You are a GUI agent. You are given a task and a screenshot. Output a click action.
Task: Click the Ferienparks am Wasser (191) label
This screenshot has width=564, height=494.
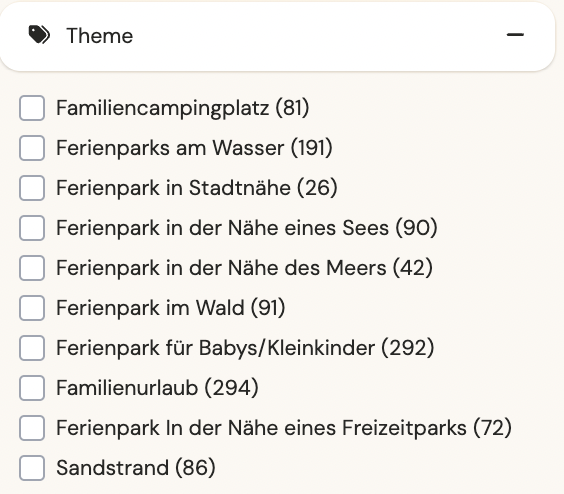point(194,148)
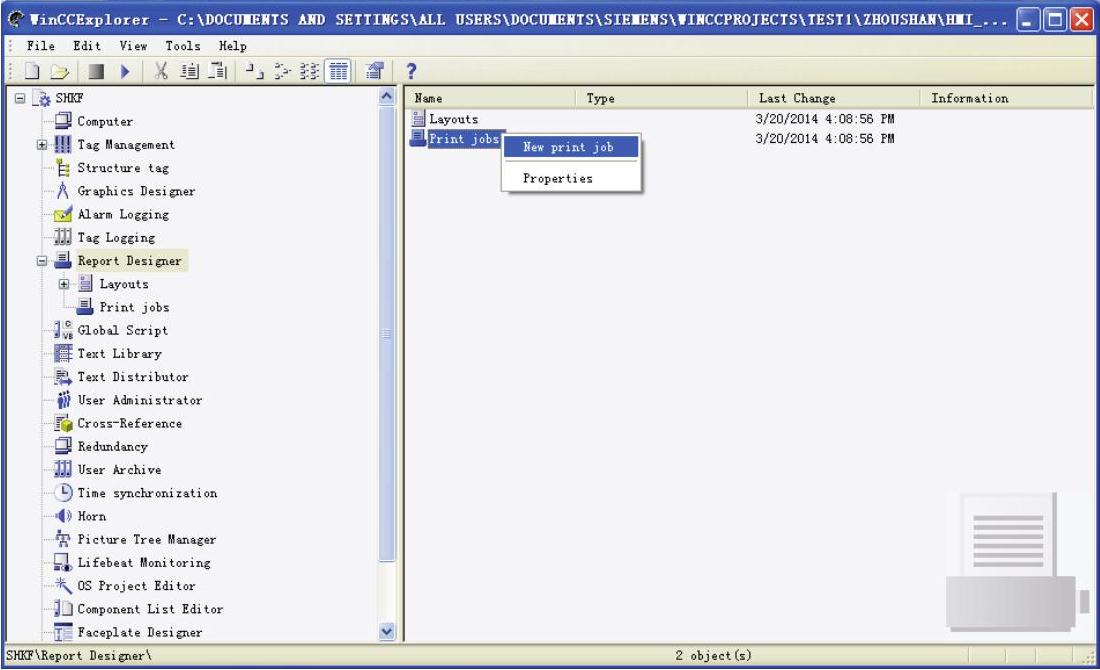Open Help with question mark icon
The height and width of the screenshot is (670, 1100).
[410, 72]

...

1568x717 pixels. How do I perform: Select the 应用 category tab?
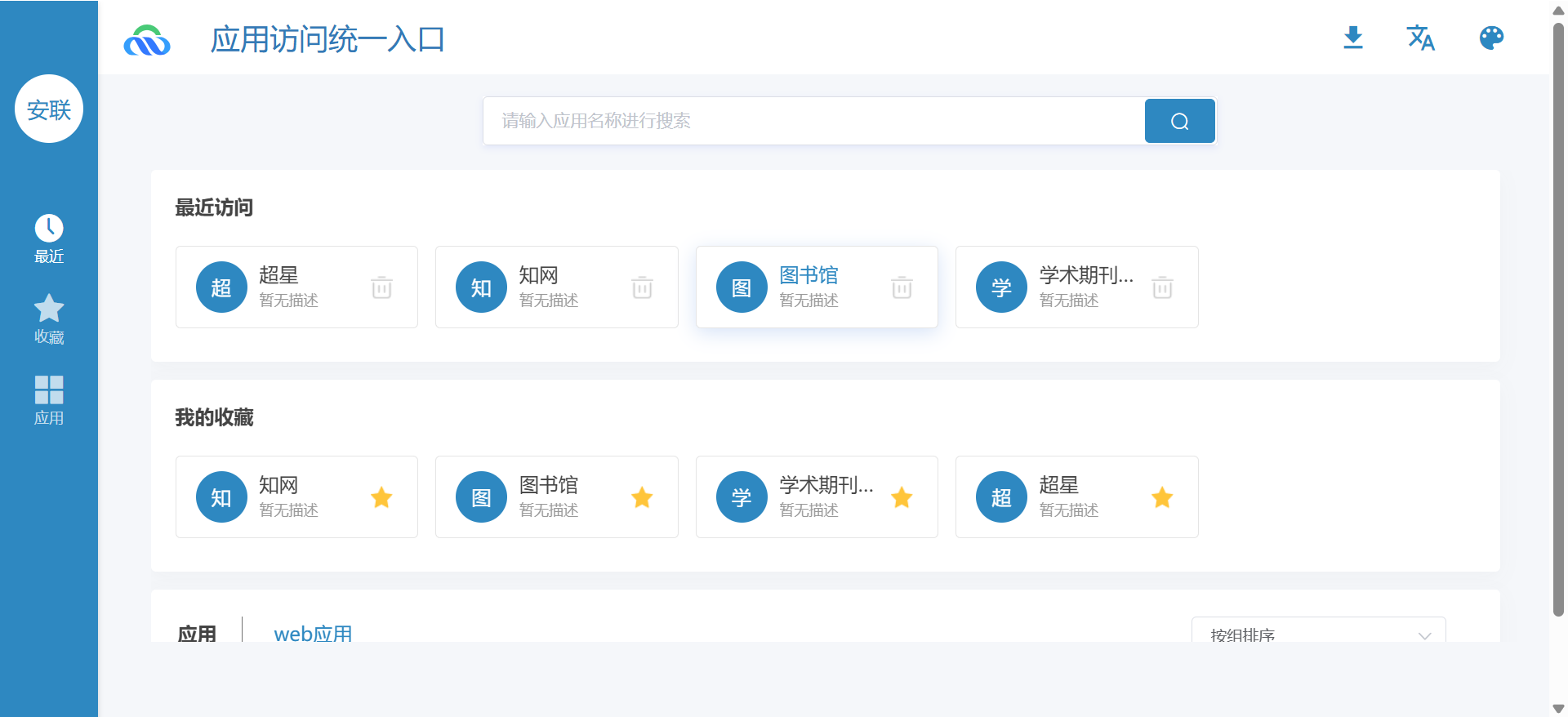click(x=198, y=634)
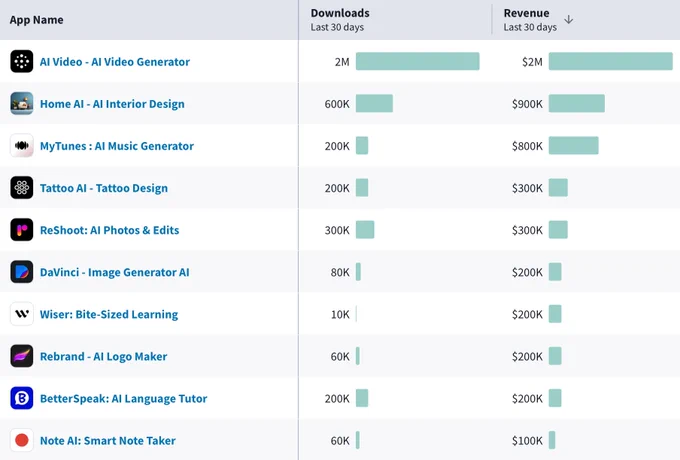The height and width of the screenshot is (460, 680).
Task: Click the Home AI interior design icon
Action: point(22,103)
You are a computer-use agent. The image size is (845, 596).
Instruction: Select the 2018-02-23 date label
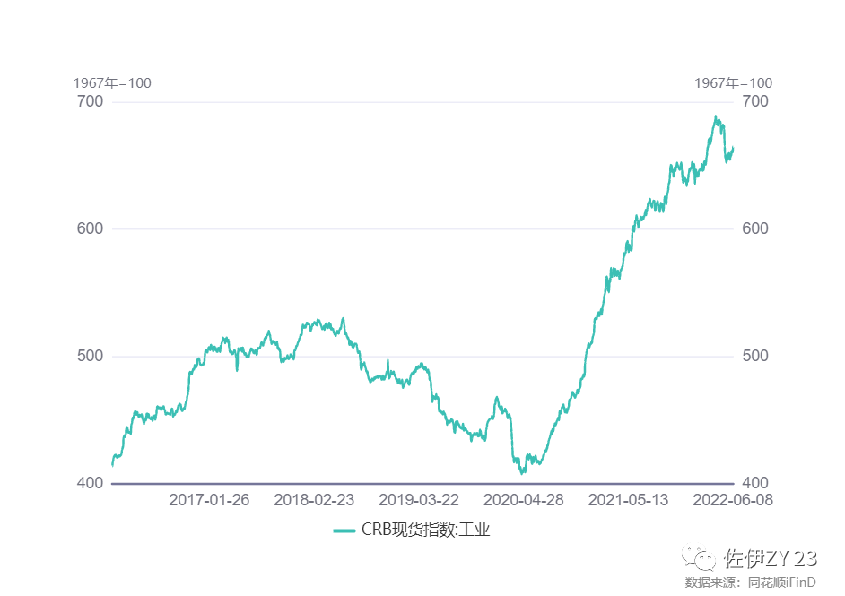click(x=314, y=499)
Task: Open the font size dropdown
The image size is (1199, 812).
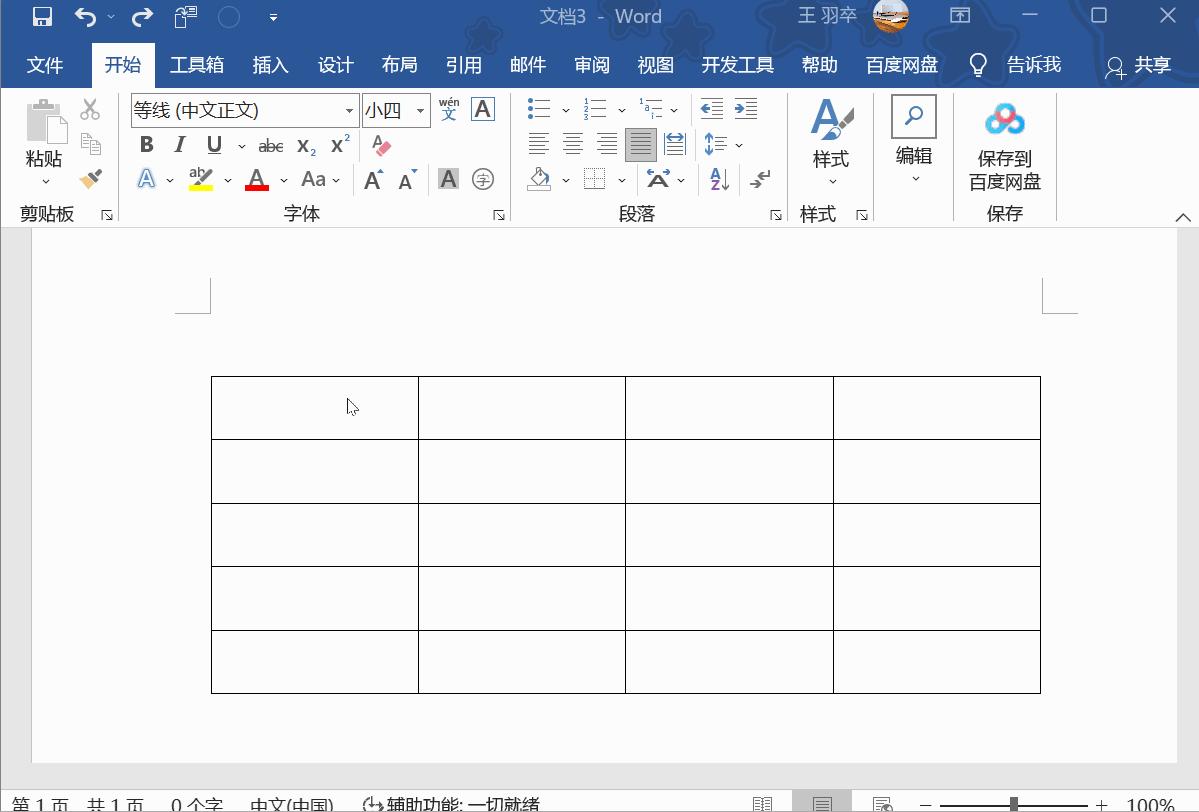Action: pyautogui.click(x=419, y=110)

#### Task instructions
Copy each line above where "agent" appears.

#### Reply
You are a GUI agent. You are given a task and a screenshot. Output a click action.
You are a computer-use agent. The image size is (845, 596).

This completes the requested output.